As a coach I am offering these tips to you, if you even suspect you are becoming dependent on your cell phone and social networking outlets. Share them with those you are concerned about and please realize, we might laugh about it, but it's not a joke by any means.Tips to achieve balance from a coaching perspective:
- Start your day working on a project instead of on the internet or e-mail. This one adjustment increased my production by an incalculable amount. When I turn on my computer in the morning I spend the first hour working on my most urgent assignments or tasks. After I have moved the project forward or accomplished that day's task I check e-mails and communications.
- Schedule your email and internet use. This is often the toughest thing to put in place with my clients. I suggest that they plan out 2-3 times a day when they'll check their internet and messaging devices and outlets. This discipline can give you back the sense of control of your schedule that constant instant access has robbed from you. Try it for a week and see for yourself.

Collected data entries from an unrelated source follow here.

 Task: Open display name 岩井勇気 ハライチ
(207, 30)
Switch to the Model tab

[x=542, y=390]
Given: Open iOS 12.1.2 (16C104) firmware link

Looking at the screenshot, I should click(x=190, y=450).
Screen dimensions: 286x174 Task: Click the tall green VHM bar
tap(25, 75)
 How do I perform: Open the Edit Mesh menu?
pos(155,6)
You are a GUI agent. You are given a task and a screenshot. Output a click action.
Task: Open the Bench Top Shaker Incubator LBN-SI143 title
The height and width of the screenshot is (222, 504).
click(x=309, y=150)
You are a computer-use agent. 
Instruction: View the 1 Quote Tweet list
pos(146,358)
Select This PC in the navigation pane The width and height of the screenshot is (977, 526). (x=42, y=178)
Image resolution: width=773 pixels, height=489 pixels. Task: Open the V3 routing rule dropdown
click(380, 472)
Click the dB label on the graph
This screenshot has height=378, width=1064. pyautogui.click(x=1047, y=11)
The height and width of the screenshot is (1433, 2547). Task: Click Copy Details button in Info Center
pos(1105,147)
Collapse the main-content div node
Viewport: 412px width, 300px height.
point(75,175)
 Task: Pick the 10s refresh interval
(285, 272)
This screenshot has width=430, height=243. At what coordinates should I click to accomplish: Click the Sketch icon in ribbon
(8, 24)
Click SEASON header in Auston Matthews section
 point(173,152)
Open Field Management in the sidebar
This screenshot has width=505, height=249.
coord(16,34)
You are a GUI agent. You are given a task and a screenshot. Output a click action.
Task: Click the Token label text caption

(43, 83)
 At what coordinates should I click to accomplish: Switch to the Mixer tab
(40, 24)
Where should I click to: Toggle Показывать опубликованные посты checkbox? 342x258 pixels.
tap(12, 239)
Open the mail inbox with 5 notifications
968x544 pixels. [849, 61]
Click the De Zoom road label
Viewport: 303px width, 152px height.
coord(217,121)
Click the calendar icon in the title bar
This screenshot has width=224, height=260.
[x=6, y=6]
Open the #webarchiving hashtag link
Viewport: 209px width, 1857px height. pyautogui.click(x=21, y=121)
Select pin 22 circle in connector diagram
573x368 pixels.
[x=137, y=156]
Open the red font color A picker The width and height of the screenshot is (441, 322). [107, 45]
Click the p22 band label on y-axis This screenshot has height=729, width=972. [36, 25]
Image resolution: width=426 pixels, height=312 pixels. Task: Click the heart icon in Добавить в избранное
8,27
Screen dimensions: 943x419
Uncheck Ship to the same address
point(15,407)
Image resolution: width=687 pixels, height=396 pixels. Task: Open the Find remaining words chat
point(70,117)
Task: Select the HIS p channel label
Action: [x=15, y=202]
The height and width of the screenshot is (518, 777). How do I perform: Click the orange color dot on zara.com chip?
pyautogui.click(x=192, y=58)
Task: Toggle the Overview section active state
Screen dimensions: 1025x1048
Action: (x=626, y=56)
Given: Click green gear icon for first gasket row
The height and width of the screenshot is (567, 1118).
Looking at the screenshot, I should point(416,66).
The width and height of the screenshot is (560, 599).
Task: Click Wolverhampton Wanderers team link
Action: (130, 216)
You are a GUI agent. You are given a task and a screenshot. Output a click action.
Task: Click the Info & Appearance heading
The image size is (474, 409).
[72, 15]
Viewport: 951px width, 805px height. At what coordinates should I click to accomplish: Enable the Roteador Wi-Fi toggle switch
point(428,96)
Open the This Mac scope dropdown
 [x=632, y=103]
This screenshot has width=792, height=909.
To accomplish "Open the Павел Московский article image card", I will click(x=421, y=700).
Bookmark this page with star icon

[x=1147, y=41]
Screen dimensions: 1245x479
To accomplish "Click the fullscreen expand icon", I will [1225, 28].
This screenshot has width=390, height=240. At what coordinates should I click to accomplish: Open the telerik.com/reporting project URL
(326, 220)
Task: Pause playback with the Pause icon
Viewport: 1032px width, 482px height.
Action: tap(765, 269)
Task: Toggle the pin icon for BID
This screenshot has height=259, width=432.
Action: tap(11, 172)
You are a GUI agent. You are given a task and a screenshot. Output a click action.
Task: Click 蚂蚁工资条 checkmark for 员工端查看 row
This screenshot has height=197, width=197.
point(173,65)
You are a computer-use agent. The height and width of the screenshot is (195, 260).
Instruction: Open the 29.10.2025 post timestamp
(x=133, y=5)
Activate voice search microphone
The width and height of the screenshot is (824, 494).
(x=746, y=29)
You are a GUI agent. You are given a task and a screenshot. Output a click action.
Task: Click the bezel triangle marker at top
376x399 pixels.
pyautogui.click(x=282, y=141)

- Share your schedule with others. My personal e-mail signature lets everyone know that I only check e-mail once or twice a day and instructs them to call me on my cell if it is an urgent matter. You are training people how to best work with you and again, it gives you back some sense of control of your schedule.
- Work your focus 'muscle' little by little. If you are easily distracted, try starting small 'focus workouts', 15 minute blocks of time when you work on just one thing with no distractions. After a while, like a week or two, up that time to 30 minutes and build progressively. By the way (BTW in 'text speak'), even the most 'focus muscled' mind needs a break about every 90 minutes on average to operate at peak capacity so take frequent breaks, but real breaks, where you rest and recharge your brain.
- Create 'free zones' or places you won't use the internet or where you'll limit its use. For example, during work hours turn off your personal cell and avoid your personal e-mails. If you're getting personal e-mails and texts at work then your production is going to slip and you are ripping off your employer - if you work for yourself this is doubly true!
- Get help. Seriously, if your texting, e-mailing and internet use has passed the level of socially acceptable behavior and is replacing or endangering your relationships or work then you need to take action now. Ironically, searching the web for internet addiction resources can be a healthy step and there are many to choose from. But start with a friend, a live one, in a live conversation, and tell them of your concern and ask for support. Try the Center for Internet Addiction as I've mentioned above at http://www.virtual-addiction.com/.
I realize that this message is going out via the Internet and will be Tweeted, Buzzed up, Digg'd, posted on Facebook, etc. and there's a certain irony in that. What we're talking is not abstinence or burying your head in the sand to avoid the 'demon technology' or any other doomsday message. What I'm talking about is balance. As the Roman dramatist Terence remarked, "Moderation in all things."
I have to go now; I've used up my Internet allotment!